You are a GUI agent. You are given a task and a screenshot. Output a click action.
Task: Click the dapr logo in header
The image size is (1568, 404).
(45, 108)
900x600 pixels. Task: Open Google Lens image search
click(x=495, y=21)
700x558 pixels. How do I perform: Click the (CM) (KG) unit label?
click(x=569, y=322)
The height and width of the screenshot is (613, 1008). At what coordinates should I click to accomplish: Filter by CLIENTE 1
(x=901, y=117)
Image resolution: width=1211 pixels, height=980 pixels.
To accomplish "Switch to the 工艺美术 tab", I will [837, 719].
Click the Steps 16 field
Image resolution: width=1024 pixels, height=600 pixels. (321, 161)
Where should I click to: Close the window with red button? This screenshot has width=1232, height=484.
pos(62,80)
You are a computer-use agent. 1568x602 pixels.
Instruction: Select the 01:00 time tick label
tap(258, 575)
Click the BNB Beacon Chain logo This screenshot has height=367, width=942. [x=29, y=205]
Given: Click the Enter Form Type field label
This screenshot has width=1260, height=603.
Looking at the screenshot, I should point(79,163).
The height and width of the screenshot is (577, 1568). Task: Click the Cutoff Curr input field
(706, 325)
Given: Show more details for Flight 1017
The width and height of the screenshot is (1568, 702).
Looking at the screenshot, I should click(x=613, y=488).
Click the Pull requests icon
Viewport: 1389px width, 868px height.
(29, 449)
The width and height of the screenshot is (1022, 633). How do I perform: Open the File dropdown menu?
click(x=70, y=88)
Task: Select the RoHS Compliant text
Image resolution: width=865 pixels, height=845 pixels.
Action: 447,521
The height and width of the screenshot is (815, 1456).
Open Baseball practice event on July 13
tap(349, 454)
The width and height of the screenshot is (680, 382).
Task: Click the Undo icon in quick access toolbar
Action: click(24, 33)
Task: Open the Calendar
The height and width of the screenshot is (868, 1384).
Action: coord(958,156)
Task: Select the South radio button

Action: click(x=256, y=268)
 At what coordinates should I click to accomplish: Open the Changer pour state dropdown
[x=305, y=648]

━━━━━━━━━━━━━━━━━━━━━━━━━━━━━━

- PROBLEM -
Reproduce every row above word for word, keeping their original order.

- CORRECT RESPONSE -
You are a GUI agent. You are given a task and a screenshot. Output a click action.
Task: Click the dapr logo in header
The image size is (1568, 404).
(45, 108)
900x600 pixels. Task: Open Google Lens image search
click(x=495, y=21)
700x558 pixels. How do I perform: Click the (CM) (KG) unit label?
click(x=569, y=322)
The height and width of the screenshot is (613, 1008). At what coordinates should I click to accomplish: Filter by CLIENTE 1
(x=901, y=117)
Image resolution: width=1211 pixels, height=980 pixels.
To accomplish "Switch to the 工艺美术 tab", I will [837, 719].
Click the Steps 16 field
Image resolution: width=1024 pixels, height=600 pixels. (321, 161)
Where should I click to: Close the window with red button? This screenshot has width=1232, height=484.
pos(62,80)
You are a computer-use agent. 1568x602 pixels.
Instruction: Select the 01:00 time tick label
tap(258, 575)
Click the BNB Beacon Chain logo This screenshot has height=367, width=942. [x=29, y=205]
Given: Click the Enter Form Type field label
This screenshot has width=1260, height=603.
Looking at the screenshot, I should point(79,163).
The height and width of the screenshot is (577, 1568). Task: Click the Cutoff Curr input field
(706, 325)
Given: Show more details for Flight 1017
The width and height of the screenshot is (1568, 702).
Looking at the screenshot, I should click(x=613, y=488).
Click the Pull requests icon
Viewport: 1389px width, 868px height.
(29, 449)
The width and height of the screenshot is (1022, 633). How do I perform: Open the File dropdown menu?
click(x=70, y=88)
Task: Select the RoHS Compliant text
Image resolution: width=865 pixels, height=845 pixels.
Action: 447,521
The height and width of the screenshot is (815, 1456).
Open Baseball practice event on July 13
tap(349, 454)
The width and height of the screenshot is (680, 382).
Task: Click the Undo icon in quick access toolbar
Action: click(24, 33)
Task: Open the Calendar
The height and width of the screenshot is (868, 1384).
Action: coord(958,156)
Task: Select the South radio button

Action: click(x=256, y=268)
 At what coordinates should I click to accomplish: Open the Changer pour state dropdown
[x=305, y=648]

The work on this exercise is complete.